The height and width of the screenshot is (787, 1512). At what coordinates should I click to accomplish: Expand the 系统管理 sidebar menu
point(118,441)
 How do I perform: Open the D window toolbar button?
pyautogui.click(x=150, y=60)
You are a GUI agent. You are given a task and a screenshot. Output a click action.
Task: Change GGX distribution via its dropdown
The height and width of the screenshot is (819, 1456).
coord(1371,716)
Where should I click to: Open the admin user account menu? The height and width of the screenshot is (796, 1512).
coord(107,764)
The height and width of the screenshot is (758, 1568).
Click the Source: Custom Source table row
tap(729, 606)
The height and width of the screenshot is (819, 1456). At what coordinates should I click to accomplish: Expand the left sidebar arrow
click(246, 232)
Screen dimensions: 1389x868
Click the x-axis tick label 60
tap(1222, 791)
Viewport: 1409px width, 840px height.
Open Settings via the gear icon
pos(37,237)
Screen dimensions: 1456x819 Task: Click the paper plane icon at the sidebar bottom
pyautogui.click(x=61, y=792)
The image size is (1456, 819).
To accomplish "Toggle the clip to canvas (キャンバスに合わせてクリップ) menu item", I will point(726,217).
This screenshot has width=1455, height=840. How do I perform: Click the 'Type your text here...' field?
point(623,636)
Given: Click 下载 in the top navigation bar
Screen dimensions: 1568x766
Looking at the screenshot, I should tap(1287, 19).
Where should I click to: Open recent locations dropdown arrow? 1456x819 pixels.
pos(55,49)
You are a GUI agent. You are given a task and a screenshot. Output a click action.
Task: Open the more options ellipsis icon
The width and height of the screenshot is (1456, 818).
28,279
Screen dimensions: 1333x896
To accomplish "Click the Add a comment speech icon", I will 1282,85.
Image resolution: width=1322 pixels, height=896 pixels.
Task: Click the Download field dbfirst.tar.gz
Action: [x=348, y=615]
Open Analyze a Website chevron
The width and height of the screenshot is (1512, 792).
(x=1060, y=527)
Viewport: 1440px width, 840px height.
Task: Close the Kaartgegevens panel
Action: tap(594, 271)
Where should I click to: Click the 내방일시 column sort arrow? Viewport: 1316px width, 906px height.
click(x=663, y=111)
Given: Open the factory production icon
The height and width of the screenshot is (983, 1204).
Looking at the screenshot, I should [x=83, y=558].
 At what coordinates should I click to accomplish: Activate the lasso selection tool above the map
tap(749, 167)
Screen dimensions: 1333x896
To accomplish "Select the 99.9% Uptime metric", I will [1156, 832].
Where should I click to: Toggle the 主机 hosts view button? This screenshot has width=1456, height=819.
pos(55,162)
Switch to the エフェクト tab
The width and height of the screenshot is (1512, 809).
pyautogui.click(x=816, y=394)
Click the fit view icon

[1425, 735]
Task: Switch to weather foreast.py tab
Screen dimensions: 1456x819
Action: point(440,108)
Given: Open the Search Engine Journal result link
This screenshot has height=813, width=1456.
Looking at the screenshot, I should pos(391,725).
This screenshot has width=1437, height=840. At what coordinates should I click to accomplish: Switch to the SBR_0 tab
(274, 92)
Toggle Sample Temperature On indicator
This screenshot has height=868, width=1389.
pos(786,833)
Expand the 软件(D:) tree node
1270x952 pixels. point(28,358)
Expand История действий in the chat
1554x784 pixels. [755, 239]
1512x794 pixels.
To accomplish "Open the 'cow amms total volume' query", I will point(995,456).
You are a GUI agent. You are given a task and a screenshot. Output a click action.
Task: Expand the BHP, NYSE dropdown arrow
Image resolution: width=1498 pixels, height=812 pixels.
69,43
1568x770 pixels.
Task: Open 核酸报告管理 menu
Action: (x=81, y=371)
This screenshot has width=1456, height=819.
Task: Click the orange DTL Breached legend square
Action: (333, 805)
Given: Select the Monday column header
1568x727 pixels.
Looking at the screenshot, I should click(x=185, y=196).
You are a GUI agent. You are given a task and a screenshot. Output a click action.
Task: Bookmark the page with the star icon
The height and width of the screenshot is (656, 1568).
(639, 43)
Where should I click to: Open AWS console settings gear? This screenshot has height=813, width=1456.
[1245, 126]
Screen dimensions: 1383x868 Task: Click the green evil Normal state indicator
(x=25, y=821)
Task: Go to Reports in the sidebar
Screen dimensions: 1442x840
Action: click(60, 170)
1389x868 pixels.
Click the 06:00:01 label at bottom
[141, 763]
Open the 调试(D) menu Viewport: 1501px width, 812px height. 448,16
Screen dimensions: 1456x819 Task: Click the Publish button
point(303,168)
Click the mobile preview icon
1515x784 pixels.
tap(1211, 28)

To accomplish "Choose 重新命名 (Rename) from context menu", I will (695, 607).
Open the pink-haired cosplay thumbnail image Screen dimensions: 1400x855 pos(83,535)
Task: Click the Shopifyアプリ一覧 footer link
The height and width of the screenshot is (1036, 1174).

○ ○ ○ ○ ○

= Exercise prompt =
From the records above, transcribe without alteration every line from the one with "The height and width of the screenshot is (758, 1568)." to the one with "The image size is (1456, 819).", inclusive.

= Exercise response =
The height and width of the screenshot is (758, 1568).
Click the Source: Custom Source table row
tap(729, 606)
The height and width of the screenshot is (819, 1456). At what coordinates should I click to accomplish: Expand the left sidebar arrow
click(246, 232)
Screen dimensions: 1389x868
Click the x-axis tick label 60
tap(1222, 791)
Viewport: 1409px width, 840px height.
Open Settings via the gear icon
pos(37,237)
Screen dimensions: 1456x819 Task: Click the paper plane icon at the sidebar bottom
pyautogui.click(x=61, y=792)
The image size is (1456, 819).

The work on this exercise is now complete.